Trinity to return human remains to Inishbofin

Posted on: 22 February 2023

Trinity Provost Dr Linda Doyle said:  “I am sorry for the upset that was caused by our retaining of these remains and I thank the Inishbofin community for their advocacy and engagement with us on this issue. We will now work with the community to ensure that the remains are returned in a respectful manner and in accordance with the community’s wishes."

Trinity College Dublin is to return human remains to the island of Inishbofin, from where they were taken without the community’s consent more than a century ago. 

The decision was approved today [22 February 2023] by the Board of the University following a period of research, analysis and public consultation about the future of the remains overseen by the Trinity Legacies Review Working Group. 

Further engagement will now take place with the Inishbofin community to identify the appropriate way of returning the remains.   

Trinity Provost Dr Linda Doyle said:  “I am sorry for the upset that was caused by our retaining of these remains and I thank the Inishbofin community for their advocacy and engagement with us on this issue.

We will now work with the community to ensure that the remains are returned in a respectful manner and in accordance with the community’s wishes.

“I want to thank everyone who engaged with the process that we have put in place to address  issues of this nature. I am glad that we have made an evidence-based decision and that our process allowed all points of view to be heard.”

The Senior Dean and Chair of Trinity Legacies Review Working Group Prof. Eoin O’Sullivan said:  “The evidence-based process Trinity has engaged in has, we believe, proved its worth. The Trinity Legacies Review Working Group will continue to engage with Trinity’s legacy issues on a case-by-case basis.” 

Background: 

In July 1890 ethnologist Alfred Cort Haddon and student Andrew Francis Dixon (subsequently Trinity’s Professor of Anatomy), took partial skeletal remains of 13 people from St Colman’s monastery in Inishbofin. As is clearly documented in Haddon’s diary of the time, they did not seek the community’s consent. 

Since then, the remains have been stored in Trinity College Dublin. The context for this was a contemporary interest in fields including craniometry (measurement of the cranium) and anthropometry (scientific measurement of individuals). 

The Inishbofin remains are the first case to be considered by Trinity’s Legacies Review Working Group whose role is to collate and document evidence on legacy issues and whose terms of reference can be read here.  

Trinity’s Legacies Review Working Group, comprising Trinity students, professional staff, academic staff as well as external members, commissioned an evidence-based review of the issues around the crania late last year. The Working Paper by Dr Mobeen Hussain, Dr Ciaran O’Neill and Dr Patrick Walsh from the Department of History, School of Histories and Humanities, was published on 23 November 2022. 
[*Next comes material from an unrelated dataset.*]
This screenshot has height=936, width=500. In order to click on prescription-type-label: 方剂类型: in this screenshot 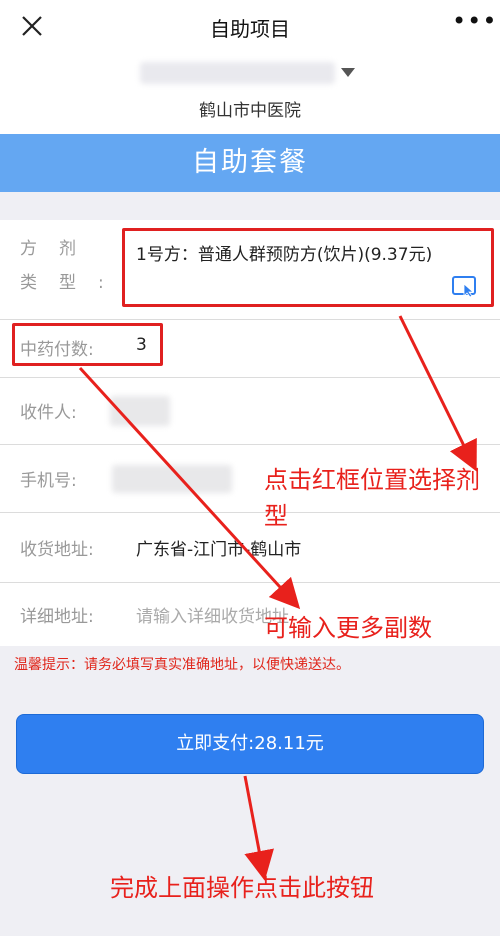, I will do `click(73, 266)`.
At this time Trinity also invited evidence-based submissions from the public on the future of the human remains from Inishbofin. It received 13 submissions, including a submission from the vast majority of the Inishbofin islanders. To read all public submissions on the issue, see here. 

The National Museum of Ireland (NMI) was consulted on the matter. The NMI in its statutory role, determined it did not have a specific jurisdiction on this case, or foresee any legal impediments to reburial under the NMI’s role as outlined in the National Monuments Act 1930 to 2014. It clarified that as the crania was removed in 1890, their removal pre-dates the relevant legislation (National Monuments Act, 1930) and therefore the question of State ownership does not arise.